In Sachen Entwässerung hat die Moderne in Deutschland erstaunlich spät Einzug erhalten. Bei Typhus- und Choleraepidemien denkt man ja gemeinhin eher an das Mittelalter, tatsächlich waren sie aber noch im 19. Jahrhundert weit verbreitet. Eine Hauptursache waren mangelnde hygienische Zustände in den Städten, die im Zuge der Industrialisierung ein rasantes Wachstum erlebten, zugleich aber noch nicht über eine geordnete Abwasserentsorgung verfügten. Man kann es sich heute gar nicht mehr vorstellen, aber das erste moderne Kanalisationssystem in Deutschland entstand erst im Jahre 1856 in Hamburg. Und erst zu Beginn des 20. Jahrhunderts wurden ein durchgehendes Kanalsystem und kurz darauf auch die Abwasserreinigung allmählich zum Normalfall in unseren Städten. Vor allem in ländlichen Gebieten hat man Abwasser aber sogar noch bis weit nach dem Zweiten Weltkrieg oft noch in dezentralen Senk- und Sickergruben entsorgt.

Gebäudeentwässerung

Heute kommt es nur noch selten vor, dass Grundstücke in Deutschland keinen Anschluss an die öffentliche Abwasserkanalisation haben. Grundsätzlich kann man das moderne Entwässerungssystem in zwei große Bereiche unterscheiden: die Gebäude- und die Flächenentwässerung. Dabei zählt man zur Gebäudeentwässerung auch das Niederschlagswasser, das von den Dachflächen über Dachrinnen und Fallrohre abgeleitet wird. Außerdem ist natürlich die innerhäusliche Abwasserentsorgung ein Teil der Gebäudeentwässerung. Für diesen Bereich bieten die Hersteller von Entwässerungstechnik neben Rohrsystemen auch viel zusätzliche Haustechnik an: zum Vermeiden von Überschwemmungen oder zur dezentralen Abwasserreinigung.
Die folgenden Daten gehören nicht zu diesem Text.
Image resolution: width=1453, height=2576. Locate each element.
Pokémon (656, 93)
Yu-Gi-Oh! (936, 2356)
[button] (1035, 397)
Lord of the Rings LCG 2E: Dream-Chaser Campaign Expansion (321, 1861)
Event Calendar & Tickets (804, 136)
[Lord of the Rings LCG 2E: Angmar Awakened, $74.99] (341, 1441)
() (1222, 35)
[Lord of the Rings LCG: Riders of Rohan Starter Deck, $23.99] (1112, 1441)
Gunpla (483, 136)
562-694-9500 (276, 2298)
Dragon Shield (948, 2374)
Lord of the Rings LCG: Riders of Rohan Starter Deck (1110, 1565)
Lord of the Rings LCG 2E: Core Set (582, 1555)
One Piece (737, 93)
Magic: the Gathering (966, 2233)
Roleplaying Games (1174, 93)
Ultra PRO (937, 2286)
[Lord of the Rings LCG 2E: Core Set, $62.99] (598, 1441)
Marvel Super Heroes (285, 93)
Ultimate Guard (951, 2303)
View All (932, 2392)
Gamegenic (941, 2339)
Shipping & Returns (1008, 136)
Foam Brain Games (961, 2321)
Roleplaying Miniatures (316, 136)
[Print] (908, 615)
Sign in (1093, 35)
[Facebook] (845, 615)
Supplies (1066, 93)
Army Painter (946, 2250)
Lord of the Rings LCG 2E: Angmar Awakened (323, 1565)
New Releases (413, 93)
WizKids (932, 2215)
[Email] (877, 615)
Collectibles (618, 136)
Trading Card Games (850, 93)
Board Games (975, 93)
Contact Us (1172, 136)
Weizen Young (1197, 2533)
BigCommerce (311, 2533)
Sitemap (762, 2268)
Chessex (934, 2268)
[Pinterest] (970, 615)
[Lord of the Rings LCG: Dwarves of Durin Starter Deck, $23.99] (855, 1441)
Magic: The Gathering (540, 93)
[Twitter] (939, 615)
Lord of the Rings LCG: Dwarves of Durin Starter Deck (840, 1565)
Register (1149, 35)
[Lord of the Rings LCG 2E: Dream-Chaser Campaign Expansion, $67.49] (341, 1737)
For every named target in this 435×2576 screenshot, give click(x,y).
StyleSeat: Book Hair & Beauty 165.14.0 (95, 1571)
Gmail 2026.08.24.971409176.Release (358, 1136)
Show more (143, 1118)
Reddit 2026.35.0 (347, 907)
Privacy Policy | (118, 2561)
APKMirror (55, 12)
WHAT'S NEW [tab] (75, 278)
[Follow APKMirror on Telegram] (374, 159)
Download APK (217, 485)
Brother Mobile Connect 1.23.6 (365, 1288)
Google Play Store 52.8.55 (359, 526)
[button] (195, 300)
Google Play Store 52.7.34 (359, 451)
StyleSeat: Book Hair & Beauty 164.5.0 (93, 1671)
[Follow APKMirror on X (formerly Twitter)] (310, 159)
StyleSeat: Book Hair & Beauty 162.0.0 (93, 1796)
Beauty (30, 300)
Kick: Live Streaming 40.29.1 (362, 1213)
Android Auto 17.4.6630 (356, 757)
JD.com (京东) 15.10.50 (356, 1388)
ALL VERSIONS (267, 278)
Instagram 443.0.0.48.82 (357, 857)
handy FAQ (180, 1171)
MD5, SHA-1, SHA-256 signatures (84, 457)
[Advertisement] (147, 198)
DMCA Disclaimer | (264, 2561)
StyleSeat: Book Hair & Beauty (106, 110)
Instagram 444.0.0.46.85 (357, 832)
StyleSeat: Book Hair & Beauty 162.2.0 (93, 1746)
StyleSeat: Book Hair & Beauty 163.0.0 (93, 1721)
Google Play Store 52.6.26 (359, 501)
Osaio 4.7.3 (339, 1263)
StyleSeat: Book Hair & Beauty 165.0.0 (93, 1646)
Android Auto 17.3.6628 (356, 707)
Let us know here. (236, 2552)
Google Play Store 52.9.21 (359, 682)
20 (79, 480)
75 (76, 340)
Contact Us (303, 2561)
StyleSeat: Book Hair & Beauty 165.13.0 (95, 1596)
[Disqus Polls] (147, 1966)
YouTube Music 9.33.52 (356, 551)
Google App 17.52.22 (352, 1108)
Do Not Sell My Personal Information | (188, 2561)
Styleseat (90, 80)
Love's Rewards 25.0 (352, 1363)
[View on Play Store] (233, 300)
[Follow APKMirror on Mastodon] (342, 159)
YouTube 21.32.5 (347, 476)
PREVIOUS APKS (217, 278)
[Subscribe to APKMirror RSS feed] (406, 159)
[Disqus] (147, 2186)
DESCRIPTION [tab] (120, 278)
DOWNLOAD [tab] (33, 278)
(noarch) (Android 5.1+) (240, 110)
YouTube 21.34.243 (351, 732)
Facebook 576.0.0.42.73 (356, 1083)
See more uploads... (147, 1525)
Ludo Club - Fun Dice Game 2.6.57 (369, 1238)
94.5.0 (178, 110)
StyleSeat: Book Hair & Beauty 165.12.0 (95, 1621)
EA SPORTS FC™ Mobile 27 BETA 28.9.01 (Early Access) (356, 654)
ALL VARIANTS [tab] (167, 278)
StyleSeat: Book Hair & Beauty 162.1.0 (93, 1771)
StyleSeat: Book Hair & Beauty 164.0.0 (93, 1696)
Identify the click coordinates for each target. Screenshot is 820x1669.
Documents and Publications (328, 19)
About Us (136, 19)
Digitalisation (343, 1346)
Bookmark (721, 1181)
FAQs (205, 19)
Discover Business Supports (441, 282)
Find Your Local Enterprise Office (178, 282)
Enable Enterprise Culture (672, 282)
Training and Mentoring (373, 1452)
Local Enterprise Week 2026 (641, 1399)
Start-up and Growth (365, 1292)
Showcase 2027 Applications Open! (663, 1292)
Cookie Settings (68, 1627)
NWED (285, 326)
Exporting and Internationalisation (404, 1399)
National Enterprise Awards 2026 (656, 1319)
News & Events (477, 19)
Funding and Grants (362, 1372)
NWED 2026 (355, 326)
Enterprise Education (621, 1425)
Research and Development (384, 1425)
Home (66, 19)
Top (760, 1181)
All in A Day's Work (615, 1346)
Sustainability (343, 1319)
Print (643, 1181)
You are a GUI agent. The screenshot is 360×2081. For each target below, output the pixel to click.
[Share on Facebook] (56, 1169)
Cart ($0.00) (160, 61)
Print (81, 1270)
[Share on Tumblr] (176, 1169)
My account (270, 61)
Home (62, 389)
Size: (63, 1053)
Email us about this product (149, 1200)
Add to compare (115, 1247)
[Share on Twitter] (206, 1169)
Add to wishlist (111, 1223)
Mithilfe von Rückstausicherungen wird zum Beispiel verhindert, dass bei einem Stau im Kanalsystem das Abwasser in die Hausabflussleitungen zurückgedrückt wird und es dadurch im Kellerbereich zu Überschwemmungen kommt. Technisch geschieht das meist durch Rückstauklappen innerhalb der Abflussrohre, die bei Wasserdruck öffnen – allerdings nur in Fließrichtung des Kanals, nicht umgekehrt. Im Gegensatz zu solchen passiven Rückstausicherungen handelt es sich bei Hebeanlagen um Pumpensysteme, mit denen man Abwasser auf ein höher liegendes Niveau pumpt, von dem aus es rückstausicher in den Kanal geleitet werden kann. Hebeanlagen kommen dort zum Einsatz, wo kein natürliches Rohrgefälle zum Kanal vorhanden ist.

Zur Haustechnik rund um die Gebäudeentwässerung gehören ferner Kleinkläranlagen, mit denen Abwasser in mehreren Stufen gereinigt und dann meist zur Versickerung in das Erdreich geleitet wird. Solche Anlagen kommen zum Beispiel an Orten zum Einsatz, an denen es keinen Anschluss an die öffentliche Kanalisation gibt.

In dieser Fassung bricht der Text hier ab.